22 pointsby paraphrenia3 hours ago7 comments
  • 0xbadcafebee4 minutes ago
    [delayed]
  • kaicianflone29 minutes ago
    This matches how I’ve been thinking about it.

    With consensus.tools we split things intentionally. The OSS CLI solves the single user case. You can run local "consensus boards" and experiment with policies and agent coordination without asking anyone for permission.

    Anything involving teams, staking, hosted infra, or governance sits outside that core.

    Open source for us is the entry point and trust layer, not the whole business. Still early, but the federation vs stadium framing is useful.

  • CactusBlue2 hours ago
    > After building Airbyte into a large open-source data infrastructure company...

    Didn't Airbyte rugpull their license to ELv2?

  • iberator2 hours ago
    I would love to see any journal showing how profitable an open source company vs closed source one (as a software house). imo terrible business idea?
    • lionkor2 hours ago
      I suspect it depends on the customer/target audience.

      If you target developers, open source vs closed source will make a difference. For others, customers probably don't even know what GitHub is.

  • spacebanana72 hours ago
    Startups fail because of a lack of adoption far more often than by any other reason, including competitive and monetisation factors.

    If your developer company gets popular you’ll be rich enough anyway. You might need to choose between screwing over your VCs by not monetising or screwing over your customers by messing around with licences.

    But yourself as a founder will likely be okay as long as the tool is popular.

    • metadata2 hours ago
      This is not necessarily true. Wrong monetization can be the killing blow. Market can change and your business model which used to work can suddenly fall apart. A recent example for business model change is Tailwind where traffic to their open-source docs plummeted and suddenly not enough people are upgrading to their commercial licenses.

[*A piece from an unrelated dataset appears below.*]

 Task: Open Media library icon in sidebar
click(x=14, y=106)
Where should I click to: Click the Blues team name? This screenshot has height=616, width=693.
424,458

      Startups die for a variety of reasons, even if products are popular and loved.

  • Joel_Mckay28 minutes ago
    No ( https://en.wikipedia.org/wiki/Betteridge%27s_law_of_headline... )

    Community efforts should almost always be kept separate from commercial works.

    The one exception occurs during product deprecation, as there is no longer commercial interest in the investors property or curatorship. =3

  • figmertan hour ago
    I wish HN would ban AI slop.
    • carefulfungi35 minutes ago
      (I'm editing to fix my tone).

      Having first hand experience with building multiple open source and open core dev infra companies, the advice in this article is spot on. If it is AI slop, it's still good advice.

      I'd prefer comments focused on content vs. trying to Turing-test AI generated text.

      • eddythompson8012 minutes ago
        It's not the tone, it's the content—just share your prompt
      • eptcyka19 minutes ago
        The content is ai slop, even if the original message (or prompt to the model) was sound, the delivery distracts too much from it.
    • marginalia_nu27 minutes ago
      The irony is that your best bet to actually see HN without AI slop is probably to build an AI model that identifies and filters it out.
    • benatkin43 minutes ago
      Each article like this one is an opportunity to assess whether it's mainly written by an AI or not. After reading part of this one I mostly think not (except for the obvious AI generated image), but it would be amusing if it were. "I’ve been asked a few times about my approach to open-source in the past few weeks, so decided to write this article to structure my thoughts." Is this being told from the perspective of Claude or OpenAI? I assume across the millions of users this has been asked a few times in the past few weeks. If it's from the human perspective, perhaps while he was drafting it, the AI assistant asked him about his approach a few times so that it, and in this case each conversation counts as a separate character asking him for his thoughts about it. Either way it's easier to inflate the number of people asking the author's opinion. However, for this, I dug into the author's bio, and with almost 10k followers on X, it seems likely he did get asked this a bunch of times.